Classy move by the Yankees last night for Mariano Rivera’s last appearance at Yankee Stadium in New York. Nice to see one of the class acts in baseball go out like this.
The final act of 2013 was dramatic, if not theatrical.
In fact, the choreography was flawless — even here and now, for a team going nowhere, for a game without meaning, for a season without pity.
But in one simple gesture, Joe Girardi managed to gather 48,675 participants around the fading embers of a glorious era, somehow giving a season of gloom a lasting glow, and the Yankees manager never even had to leave the dugout.
If you saw it, you’ll never forget it. And if history is an honest arbiter, it will become a Yankees keepsake that belongs as much to the man who conceived it as the legend it was intended to honor.

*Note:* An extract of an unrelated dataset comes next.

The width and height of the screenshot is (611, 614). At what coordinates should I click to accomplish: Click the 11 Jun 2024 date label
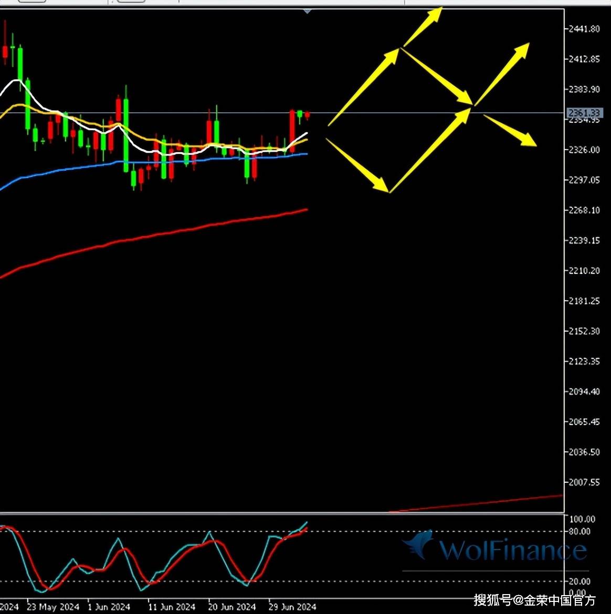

Think about it: This was probably the ceremonial duty that any manager would never willingly abrogate in a professional career — because it was too important, too historic, and too relevant even to his own life.
But Girardi instinctively felt that the belonged to someone else. So the decision he made in the season’s final home game last night — dispatching two pairs of very broad shoulders belonging to Andy Pettitte and Derek Jeter, just to shepherd Mariano Rivera from the Yankee Stadium mound for the final time in his illustrious career — said as much about the manager as it did the closer.
So long, Mariano. Thank you for being one of the good guys. Like the announcer said, you’re going to be one tough act to follow. See you in 5 years in Cooperstown!